Nic Kelman was born in Manhattan, moved to the UK when he was 12, and then returned to the United States to attend university at MIT. There he majored in Brain and Cognitive Science, learning from the likes of Stephen Pinker, Marvin Minsky, and Noam Chomsky, and minored in Film and Media Studies. In his final year, MIT awarded him the Burchard Scholarship, given for outstanding performance in both the arts and the sciences.
After completing his undergraduate work, he attended the Brown University Creative Writing MFA program on fellowship. He began his first novel, girls, as his thesis at Brown and the work was awarded Brown’s “James Assatly Award” for graduate fiction.
girls was published in hardcover in the U.S. in 2003 and in paperback in 2005. It was named one of the Best Books of the Year by both the San Francisco Chronicle and The New York Journal and went on to become an international bestseller, still available in over a dozen languages.
Video Game Art, Nic’s second book, was published in early 2006 by Assouline Publishing. Distributed globally in both Fre
nch and English, the lavishly illustrated Video Game Art attempts to lay the foundations for placing the art and design of video games in an art history context and was the first work of its kind.
Nic’s third book, the novel The Behavior of Light, was published in Italy by Fazi Editore in 2008 under the title, Il Comportamento Della Luce.
Nic’s fourth book, the illustrated novel, How To Pass As Human, was published by Dark Horse Books in 2015 and is currently under development for series.
Among other places, his writing and photography have appeared in Elle, Glamour, The Village Voice, BlackBook, The Kenyon Review, and The New York Tyrant, as well as various anthologies. He also wrote an online biweekly column about media and culture for two years for the now defunct “Giant Realm.”
Between 2009 and 2017, he focused primarily on writing for screen and television.

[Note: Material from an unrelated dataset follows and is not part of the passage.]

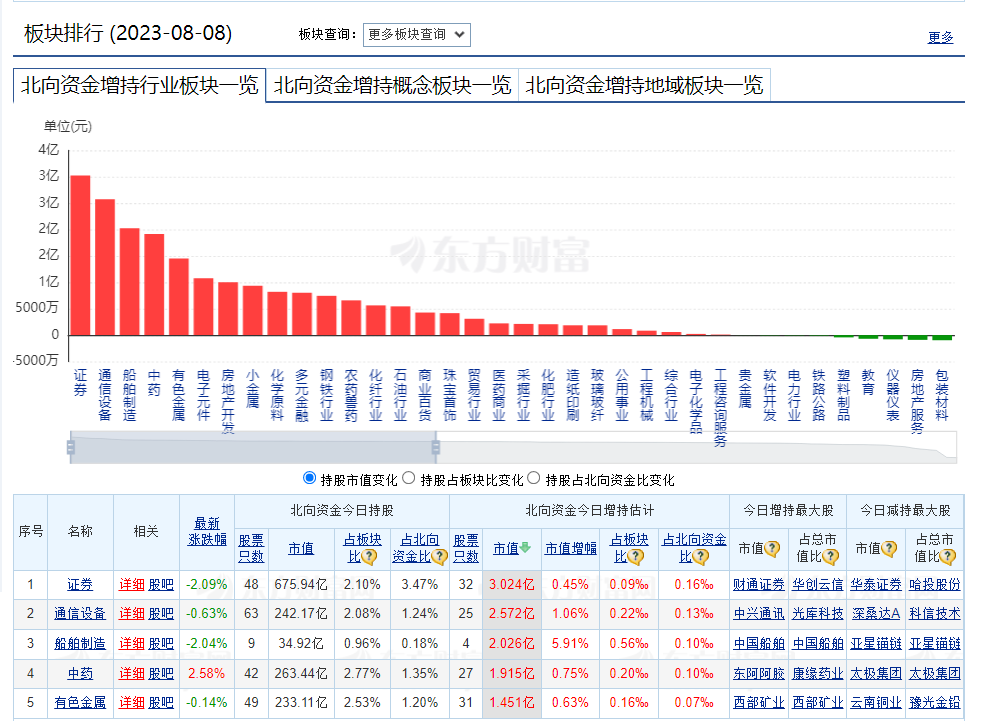Image resolution: width=997 pixels, height=721 pixels.
Task: Click help icon beside 占板块比 under 增持估计
Action: [634, 557]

He has sold scripts to the likes of Steven Spielberg, Roland Emmerich, Warner Brothers, Paramount, and ABC Studios and worked on narrative development with many other directors and companies such as the Russo Brothers and Netflix.
From 2017 to 2021 he served as Director of Entertainment Development at Wizards of the Coast, developing film, television, fiction, and comics with companies like Penguin Random House, Boom!, Netflix, Paramount, and eOne and bringing in talent like Brandon Sanderson and Peter Hamilton to work on Wizard’s and Hasbro properties like Dungeons and Dragons and GI Joe.
Currently, he has returned to working on his own material.
Firmly believing in Marcus Tulius Cicero’s comment, “a room without books is like a body without a soul,” Nic’s library packs every corner of his apartment, compacting the likes of Les Fleurs du Mal with The Ecology of Small Mammals or Folktales of New Orleans with The X-men Encyclopedia.